Peach Tree 236-238 East 2nd Street, between Avenues B & C. Peachtree Community Garden was founded originally in 1982 as The East 2nd Street Block Association Garden, an official Greenthumb garden by Scott Bart on, Benito Claudio and Jill London. Together, they planted the original peach tree which now lends its name to the garden. Since then, it has been used for gardening and to hold regular community meetings. The original members of Peachtree Community Garden were instrumental in forcing the drug dens off our block.


Le Petit Versailles 346 East Houston between Avenues B & C. Le Petit Versailles is a unique marriage of a verdant oasis and an electrifying arts organization, offering a range of quirky performances and screenings to the public.


East Houston areas of interest.


Clinton Garden and Committee of Poor People of the Lower East Side 171 Stanton St, New York, NY 10002. A small Green Thumb garden created in 1993. With places to sit and read or listen to music. Often there are barbeques on weekends and special occasions.


Dorothy Strelsin Memorial Garden 174 Suffolk.

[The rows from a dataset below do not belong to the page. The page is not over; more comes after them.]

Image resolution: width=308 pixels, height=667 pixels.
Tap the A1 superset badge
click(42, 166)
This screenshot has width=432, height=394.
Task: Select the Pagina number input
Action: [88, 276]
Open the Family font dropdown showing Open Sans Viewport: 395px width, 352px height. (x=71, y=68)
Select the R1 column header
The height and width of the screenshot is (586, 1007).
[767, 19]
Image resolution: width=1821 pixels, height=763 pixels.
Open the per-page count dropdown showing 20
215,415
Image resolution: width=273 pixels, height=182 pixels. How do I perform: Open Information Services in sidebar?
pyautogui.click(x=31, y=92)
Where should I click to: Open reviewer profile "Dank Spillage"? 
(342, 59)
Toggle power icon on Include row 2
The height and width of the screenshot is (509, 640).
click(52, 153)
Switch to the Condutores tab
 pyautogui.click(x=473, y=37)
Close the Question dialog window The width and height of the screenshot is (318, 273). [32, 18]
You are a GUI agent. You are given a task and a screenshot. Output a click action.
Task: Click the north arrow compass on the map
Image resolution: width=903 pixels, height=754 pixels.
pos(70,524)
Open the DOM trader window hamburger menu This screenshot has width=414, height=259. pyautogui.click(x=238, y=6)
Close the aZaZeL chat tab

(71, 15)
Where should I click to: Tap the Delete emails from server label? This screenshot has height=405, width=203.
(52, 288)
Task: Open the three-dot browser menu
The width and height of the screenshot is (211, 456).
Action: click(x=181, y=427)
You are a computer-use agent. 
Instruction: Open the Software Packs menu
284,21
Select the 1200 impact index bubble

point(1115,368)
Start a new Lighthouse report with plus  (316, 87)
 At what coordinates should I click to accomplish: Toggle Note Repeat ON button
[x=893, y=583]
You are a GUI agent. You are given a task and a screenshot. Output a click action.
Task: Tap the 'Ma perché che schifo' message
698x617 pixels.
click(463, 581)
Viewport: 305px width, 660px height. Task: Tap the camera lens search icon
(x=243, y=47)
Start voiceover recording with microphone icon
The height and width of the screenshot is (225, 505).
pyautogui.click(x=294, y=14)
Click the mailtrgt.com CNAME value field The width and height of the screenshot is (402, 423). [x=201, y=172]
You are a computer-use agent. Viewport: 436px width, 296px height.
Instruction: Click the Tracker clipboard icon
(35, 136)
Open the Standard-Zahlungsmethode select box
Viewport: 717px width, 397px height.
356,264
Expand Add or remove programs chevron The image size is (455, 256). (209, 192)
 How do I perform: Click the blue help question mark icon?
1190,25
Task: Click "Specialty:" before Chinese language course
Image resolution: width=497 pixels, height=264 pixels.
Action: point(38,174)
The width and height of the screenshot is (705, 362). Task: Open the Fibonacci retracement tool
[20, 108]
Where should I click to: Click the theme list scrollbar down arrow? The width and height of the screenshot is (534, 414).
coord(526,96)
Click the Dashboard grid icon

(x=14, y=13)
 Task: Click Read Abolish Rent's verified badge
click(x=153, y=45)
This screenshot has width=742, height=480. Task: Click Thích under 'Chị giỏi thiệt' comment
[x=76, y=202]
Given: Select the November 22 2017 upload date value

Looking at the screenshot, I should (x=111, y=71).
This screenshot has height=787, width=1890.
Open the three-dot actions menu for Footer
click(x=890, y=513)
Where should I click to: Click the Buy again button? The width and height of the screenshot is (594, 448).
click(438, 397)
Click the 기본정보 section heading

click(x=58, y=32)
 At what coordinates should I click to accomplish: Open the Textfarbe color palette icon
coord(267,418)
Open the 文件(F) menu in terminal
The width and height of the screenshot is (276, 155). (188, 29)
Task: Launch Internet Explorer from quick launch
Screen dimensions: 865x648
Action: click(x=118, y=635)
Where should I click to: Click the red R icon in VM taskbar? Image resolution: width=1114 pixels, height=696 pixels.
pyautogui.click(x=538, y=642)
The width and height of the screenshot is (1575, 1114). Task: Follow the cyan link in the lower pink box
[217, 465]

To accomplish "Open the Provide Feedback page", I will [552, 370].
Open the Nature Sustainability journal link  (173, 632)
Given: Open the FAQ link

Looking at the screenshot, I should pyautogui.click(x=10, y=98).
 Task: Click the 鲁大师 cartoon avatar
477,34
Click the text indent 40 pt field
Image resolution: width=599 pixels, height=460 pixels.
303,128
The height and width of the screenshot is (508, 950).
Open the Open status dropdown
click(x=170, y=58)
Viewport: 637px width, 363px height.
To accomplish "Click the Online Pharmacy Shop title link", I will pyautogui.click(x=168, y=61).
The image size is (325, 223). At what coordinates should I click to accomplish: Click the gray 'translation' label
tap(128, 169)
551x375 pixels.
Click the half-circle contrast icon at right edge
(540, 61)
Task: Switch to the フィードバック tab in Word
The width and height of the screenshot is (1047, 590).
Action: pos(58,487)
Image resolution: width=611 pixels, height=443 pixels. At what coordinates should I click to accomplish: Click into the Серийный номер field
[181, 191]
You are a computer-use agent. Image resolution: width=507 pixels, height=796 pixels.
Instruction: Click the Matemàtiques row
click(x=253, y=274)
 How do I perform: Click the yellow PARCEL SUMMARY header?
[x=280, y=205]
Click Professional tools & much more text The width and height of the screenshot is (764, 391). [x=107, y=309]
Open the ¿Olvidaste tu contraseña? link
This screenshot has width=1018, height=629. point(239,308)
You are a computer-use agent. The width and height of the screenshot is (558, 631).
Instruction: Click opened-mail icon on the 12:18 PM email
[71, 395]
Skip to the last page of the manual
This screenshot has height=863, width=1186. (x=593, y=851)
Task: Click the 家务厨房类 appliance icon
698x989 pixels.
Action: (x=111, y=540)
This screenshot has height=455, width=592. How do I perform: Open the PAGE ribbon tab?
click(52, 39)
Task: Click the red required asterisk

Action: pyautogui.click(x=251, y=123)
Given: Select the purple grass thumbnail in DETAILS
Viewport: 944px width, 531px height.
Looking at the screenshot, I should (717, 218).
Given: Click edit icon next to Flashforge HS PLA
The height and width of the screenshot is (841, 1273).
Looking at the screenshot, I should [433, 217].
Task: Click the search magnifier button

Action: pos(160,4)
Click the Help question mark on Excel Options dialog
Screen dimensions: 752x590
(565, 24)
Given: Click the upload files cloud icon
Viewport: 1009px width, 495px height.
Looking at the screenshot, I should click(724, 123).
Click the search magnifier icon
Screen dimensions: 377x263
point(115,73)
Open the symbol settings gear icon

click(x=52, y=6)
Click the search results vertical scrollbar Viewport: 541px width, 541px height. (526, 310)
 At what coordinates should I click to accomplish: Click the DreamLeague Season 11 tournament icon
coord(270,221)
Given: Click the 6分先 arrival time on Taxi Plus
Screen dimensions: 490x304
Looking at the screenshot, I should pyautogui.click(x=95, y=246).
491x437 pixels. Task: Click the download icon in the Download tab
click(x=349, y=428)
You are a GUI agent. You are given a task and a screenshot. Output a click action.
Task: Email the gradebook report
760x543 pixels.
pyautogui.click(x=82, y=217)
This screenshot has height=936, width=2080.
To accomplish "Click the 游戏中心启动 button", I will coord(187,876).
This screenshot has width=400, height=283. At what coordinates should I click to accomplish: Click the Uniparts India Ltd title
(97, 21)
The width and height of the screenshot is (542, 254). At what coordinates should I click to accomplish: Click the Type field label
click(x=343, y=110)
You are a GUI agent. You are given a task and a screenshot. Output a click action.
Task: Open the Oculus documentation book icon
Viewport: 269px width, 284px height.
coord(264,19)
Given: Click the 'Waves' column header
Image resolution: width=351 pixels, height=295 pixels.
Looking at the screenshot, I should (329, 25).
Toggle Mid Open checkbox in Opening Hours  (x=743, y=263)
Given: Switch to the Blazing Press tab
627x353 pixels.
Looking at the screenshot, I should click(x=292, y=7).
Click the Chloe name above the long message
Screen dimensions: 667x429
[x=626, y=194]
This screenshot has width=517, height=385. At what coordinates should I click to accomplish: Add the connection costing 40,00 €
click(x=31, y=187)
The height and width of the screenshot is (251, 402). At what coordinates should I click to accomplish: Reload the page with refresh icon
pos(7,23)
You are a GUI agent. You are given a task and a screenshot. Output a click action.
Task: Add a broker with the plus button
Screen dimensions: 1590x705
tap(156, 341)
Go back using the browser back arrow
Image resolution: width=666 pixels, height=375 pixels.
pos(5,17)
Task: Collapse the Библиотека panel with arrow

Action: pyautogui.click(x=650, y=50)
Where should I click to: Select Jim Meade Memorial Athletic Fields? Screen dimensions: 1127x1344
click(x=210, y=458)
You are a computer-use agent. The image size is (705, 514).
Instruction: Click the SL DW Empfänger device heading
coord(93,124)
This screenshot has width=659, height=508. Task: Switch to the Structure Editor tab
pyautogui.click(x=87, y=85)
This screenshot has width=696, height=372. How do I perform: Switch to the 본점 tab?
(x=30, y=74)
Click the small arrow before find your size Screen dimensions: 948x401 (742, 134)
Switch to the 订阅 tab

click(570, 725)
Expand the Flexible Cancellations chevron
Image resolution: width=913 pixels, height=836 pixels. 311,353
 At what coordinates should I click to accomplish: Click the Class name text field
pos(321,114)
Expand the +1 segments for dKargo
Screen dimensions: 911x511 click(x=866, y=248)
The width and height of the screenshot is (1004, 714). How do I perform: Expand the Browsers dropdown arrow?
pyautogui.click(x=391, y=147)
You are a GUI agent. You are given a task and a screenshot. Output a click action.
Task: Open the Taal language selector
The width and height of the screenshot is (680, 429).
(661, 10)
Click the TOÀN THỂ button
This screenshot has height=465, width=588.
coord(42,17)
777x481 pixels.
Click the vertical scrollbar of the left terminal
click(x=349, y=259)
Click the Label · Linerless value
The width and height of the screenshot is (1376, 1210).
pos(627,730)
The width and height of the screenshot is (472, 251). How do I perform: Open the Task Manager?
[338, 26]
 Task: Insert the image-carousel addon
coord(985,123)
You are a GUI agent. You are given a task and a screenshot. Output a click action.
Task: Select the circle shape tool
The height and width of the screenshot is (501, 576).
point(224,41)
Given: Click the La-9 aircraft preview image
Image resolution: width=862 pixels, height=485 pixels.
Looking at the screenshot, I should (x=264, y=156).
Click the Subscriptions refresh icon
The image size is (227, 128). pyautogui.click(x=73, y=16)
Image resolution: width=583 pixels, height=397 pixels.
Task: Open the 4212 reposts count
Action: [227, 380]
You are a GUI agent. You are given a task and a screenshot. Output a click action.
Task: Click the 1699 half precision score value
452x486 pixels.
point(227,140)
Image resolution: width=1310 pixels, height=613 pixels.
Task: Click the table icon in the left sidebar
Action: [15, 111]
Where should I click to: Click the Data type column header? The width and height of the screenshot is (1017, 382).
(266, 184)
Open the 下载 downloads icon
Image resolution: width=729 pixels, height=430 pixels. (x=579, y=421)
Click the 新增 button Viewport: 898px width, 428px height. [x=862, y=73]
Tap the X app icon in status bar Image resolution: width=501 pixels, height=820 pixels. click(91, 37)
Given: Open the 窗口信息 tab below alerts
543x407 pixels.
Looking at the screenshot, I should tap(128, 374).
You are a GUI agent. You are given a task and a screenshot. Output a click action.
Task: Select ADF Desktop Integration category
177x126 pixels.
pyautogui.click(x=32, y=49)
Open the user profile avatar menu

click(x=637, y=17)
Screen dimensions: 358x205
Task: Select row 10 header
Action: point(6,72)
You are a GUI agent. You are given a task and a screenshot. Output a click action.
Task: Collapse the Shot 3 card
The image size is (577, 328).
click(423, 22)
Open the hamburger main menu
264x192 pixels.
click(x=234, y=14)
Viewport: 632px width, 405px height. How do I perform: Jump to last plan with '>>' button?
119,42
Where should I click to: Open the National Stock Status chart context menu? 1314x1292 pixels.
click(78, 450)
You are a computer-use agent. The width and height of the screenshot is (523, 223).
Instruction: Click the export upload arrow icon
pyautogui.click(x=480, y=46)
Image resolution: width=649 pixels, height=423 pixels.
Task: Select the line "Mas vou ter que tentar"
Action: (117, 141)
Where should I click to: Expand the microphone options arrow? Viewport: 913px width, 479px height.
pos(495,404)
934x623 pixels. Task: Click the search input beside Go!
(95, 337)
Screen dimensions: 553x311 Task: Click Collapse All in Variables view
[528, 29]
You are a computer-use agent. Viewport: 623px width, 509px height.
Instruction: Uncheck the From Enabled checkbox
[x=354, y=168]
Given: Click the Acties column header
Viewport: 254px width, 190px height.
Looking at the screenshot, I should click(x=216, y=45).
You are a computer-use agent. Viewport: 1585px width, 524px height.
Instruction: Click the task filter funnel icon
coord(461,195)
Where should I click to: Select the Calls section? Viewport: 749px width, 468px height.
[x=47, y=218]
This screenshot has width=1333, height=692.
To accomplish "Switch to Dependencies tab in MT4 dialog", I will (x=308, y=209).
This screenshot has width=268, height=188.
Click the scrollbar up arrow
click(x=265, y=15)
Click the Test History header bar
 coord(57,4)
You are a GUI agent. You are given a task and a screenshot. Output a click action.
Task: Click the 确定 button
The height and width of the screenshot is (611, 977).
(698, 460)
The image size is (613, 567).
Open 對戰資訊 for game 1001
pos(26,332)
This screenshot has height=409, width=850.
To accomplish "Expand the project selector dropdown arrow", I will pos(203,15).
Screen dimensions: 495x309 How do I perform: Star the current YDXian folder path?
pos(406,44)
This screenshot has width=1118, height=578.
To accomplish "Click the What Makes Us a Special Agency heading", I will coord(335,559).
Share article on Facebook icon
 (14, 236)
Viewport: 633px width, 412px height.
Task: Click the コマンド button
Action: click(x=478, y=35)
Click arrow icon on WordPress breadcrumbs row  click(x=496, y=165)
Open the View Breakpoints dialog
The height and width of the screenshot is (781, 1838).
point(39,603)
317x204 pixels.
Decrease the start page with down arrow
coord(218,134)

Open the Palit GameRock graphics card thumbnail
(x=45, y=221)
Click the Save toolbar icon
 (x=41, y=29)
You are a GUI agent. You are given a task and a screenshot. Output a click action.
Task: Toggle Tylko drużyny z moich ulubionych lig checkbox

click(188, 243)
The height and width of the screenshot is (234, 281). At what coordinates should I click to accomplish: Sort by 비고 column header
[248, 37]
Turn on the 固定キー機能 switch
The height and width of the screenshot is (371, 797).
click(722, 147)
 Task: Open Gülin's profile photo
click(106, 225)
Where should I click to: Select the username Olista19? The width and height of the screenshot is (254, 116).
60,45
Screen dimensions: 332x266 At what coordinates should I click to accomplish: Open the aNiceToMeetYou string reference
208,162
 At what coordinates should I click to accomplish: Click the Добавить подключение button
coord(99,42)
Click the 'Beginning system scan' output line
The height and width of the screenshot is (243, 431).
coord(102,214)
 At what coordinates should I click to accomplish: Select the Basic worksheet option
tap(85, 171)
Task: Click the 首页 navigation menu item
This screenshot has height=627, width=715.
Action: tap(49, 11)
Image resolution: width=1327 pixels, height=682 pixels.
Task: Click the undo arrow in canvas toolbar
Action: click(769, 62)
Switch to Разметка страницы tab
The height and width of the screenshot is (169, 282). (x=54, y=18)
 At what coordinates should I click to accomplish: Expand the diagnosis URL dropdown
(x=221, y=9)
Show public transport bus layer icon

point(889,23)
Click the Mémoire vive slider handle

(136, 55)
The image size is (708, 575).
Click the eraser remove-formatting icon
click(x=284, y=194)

Established in 1980 and originally named Iglesia Pentacostal Arca de Salvacion. This 2385 Square foot garden was cleaned up in 2002 by volunteers from “Ground Force” – a BBC America television production – and New York Restoration Project (NYRP) staff.

The garden is cared for by community residents, many of whom grow tomatoes and other fruits and vegetables there, including peppers and eggplant. Featuring a casita – a garden structure common to Puerto Rican gardens that includes a small porch for community activities and storage space – this shared green space provides a picturesque setting for barbecues and many other gatherings. In addition, the neighborhood hosts street fairs, with the garden providing a focal point for these celebrations.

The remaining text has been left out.